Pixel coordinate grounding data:
- - -
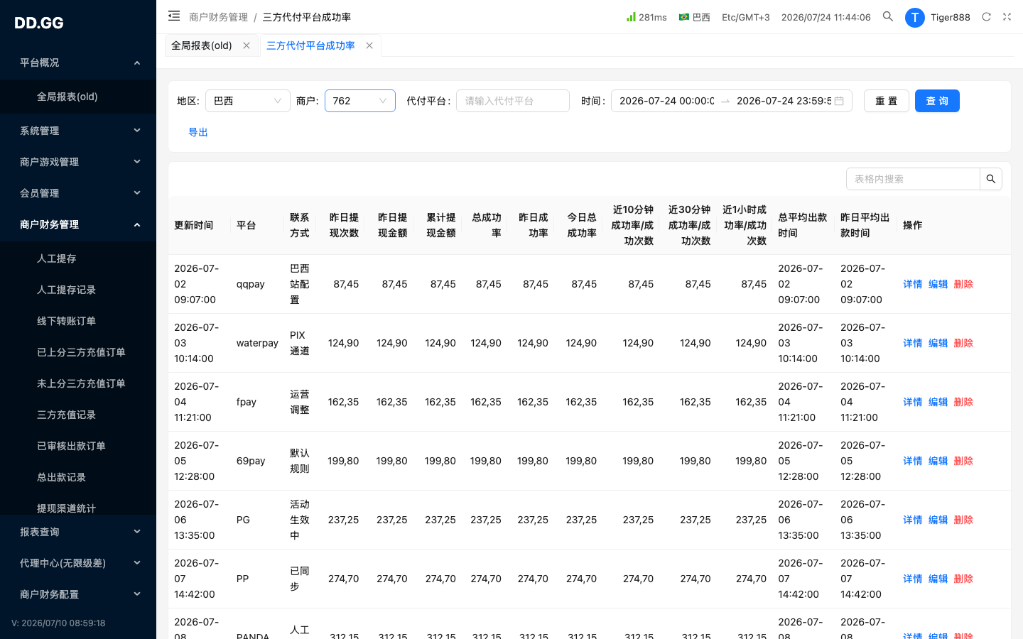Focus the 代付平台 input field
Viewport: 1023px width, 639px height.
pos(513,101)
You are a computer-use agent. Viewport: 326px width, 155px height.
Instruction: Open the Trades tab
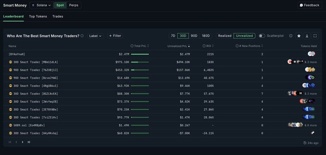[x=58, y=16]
- - -
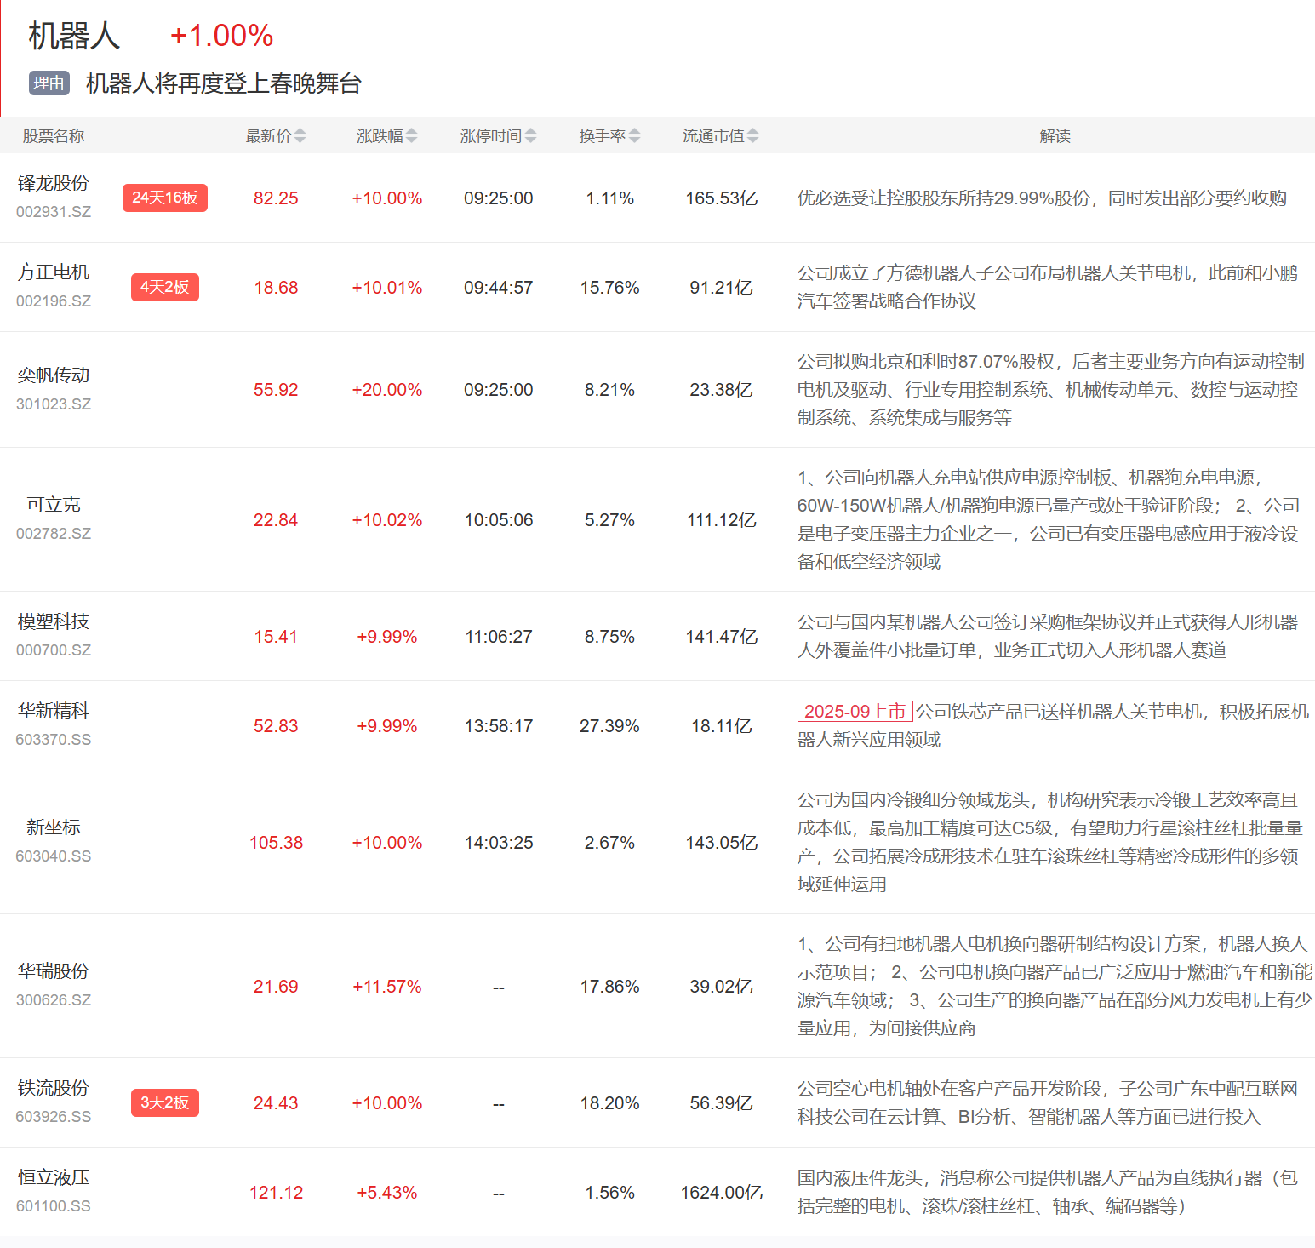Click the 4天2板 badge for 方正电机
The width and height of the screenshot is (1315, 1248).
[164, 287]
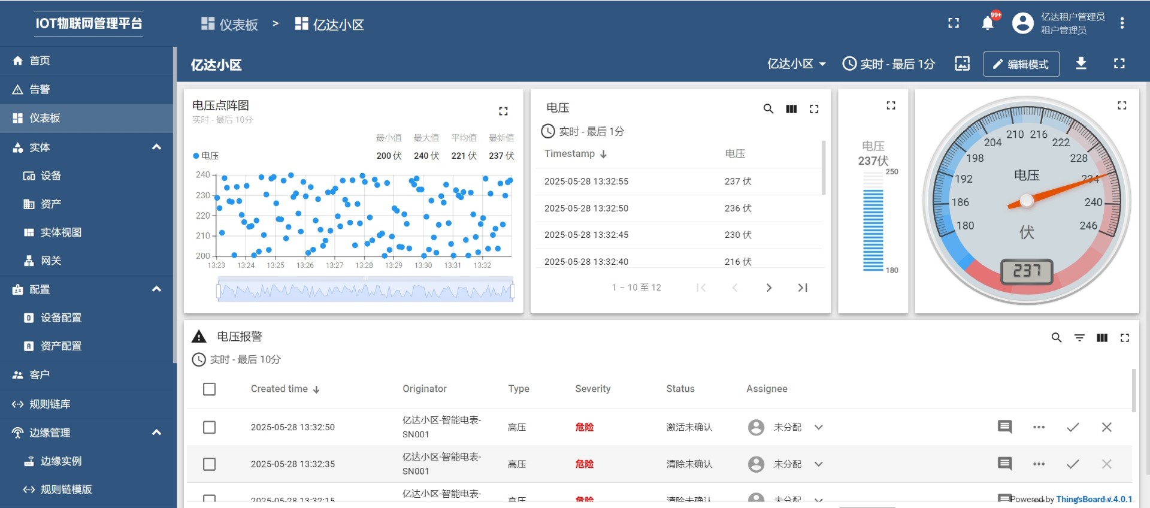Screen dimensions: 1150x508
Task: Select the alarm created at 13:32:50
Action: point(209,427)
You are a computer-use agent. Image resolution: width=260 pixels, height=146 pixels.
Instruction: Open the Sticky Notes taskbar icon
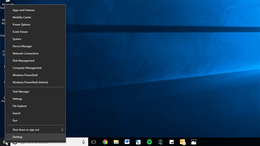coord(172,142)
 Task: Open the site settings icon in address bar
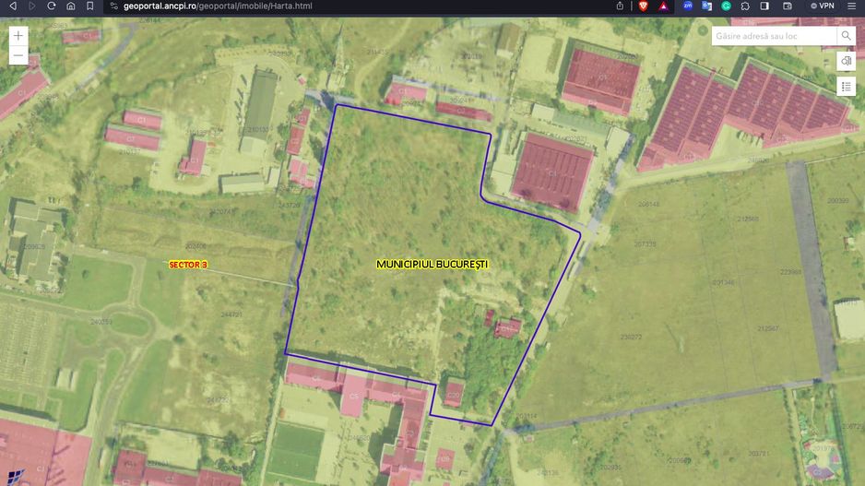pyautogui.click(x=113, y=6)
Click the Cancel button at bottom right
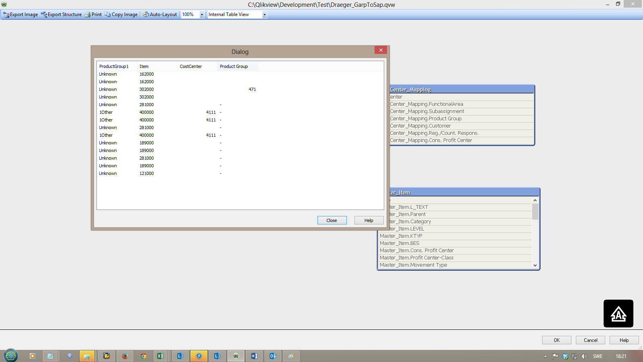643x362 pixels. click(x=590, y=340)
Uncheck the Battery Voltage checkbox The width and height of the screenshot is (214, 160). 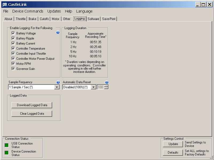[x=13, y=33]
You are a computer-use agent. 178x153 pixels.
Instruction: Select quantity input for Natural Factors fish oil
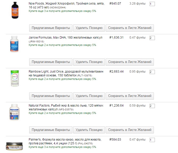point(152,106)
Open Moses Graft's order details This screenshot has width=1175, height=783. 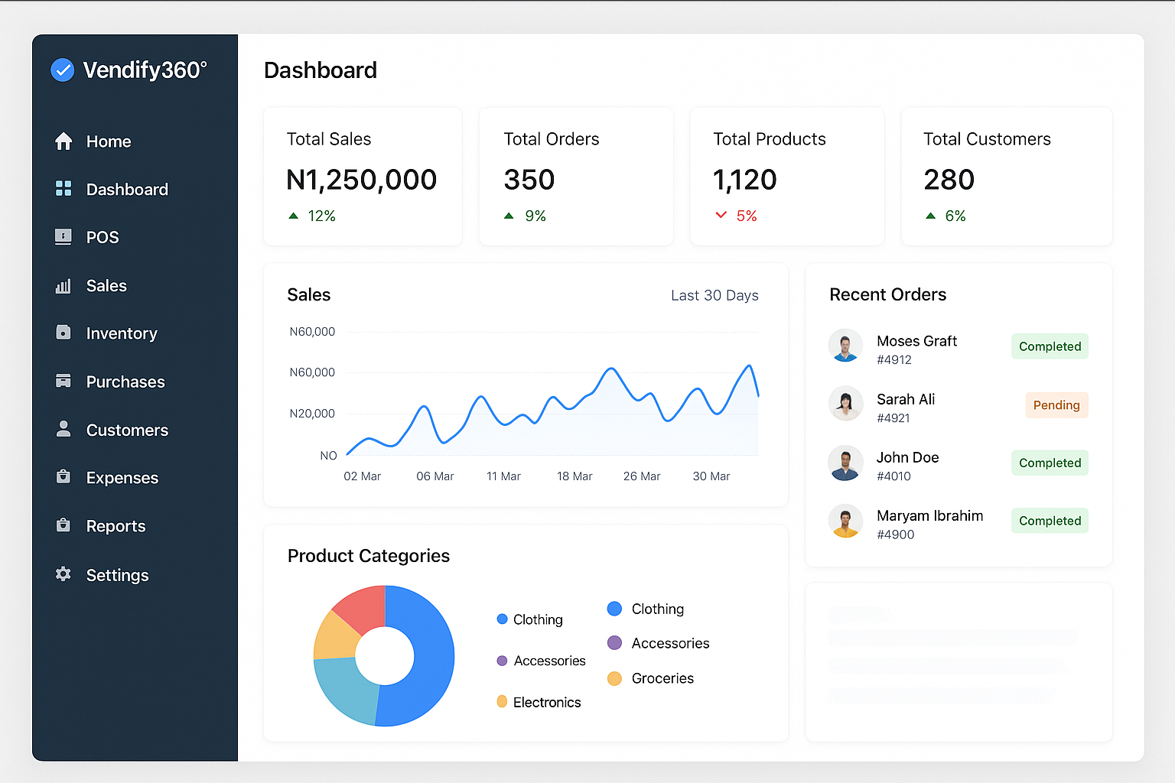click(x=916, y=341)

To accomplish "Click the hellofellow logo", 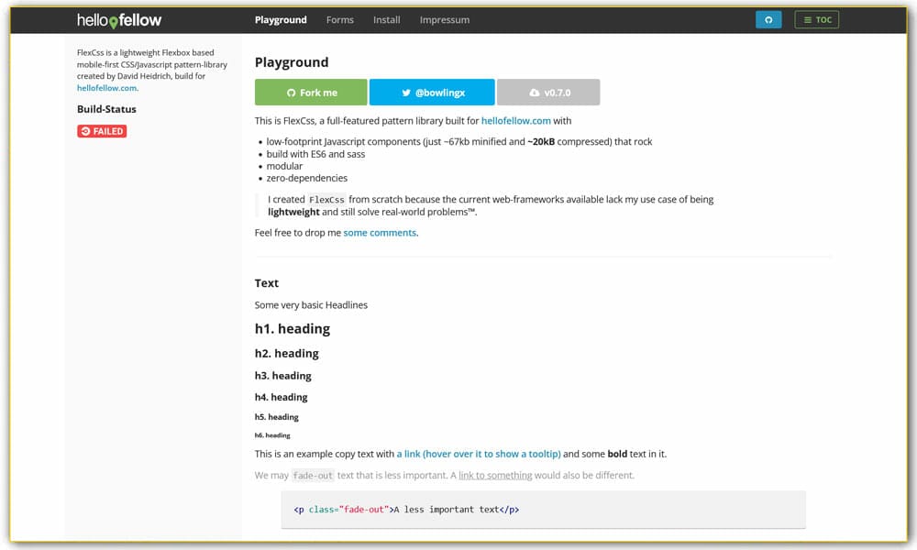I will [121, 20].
- - -
• Task brief
Look for the word "agent" in every line of the records. State how many lines contain it, and write only the number.

• Answer to this exercise
3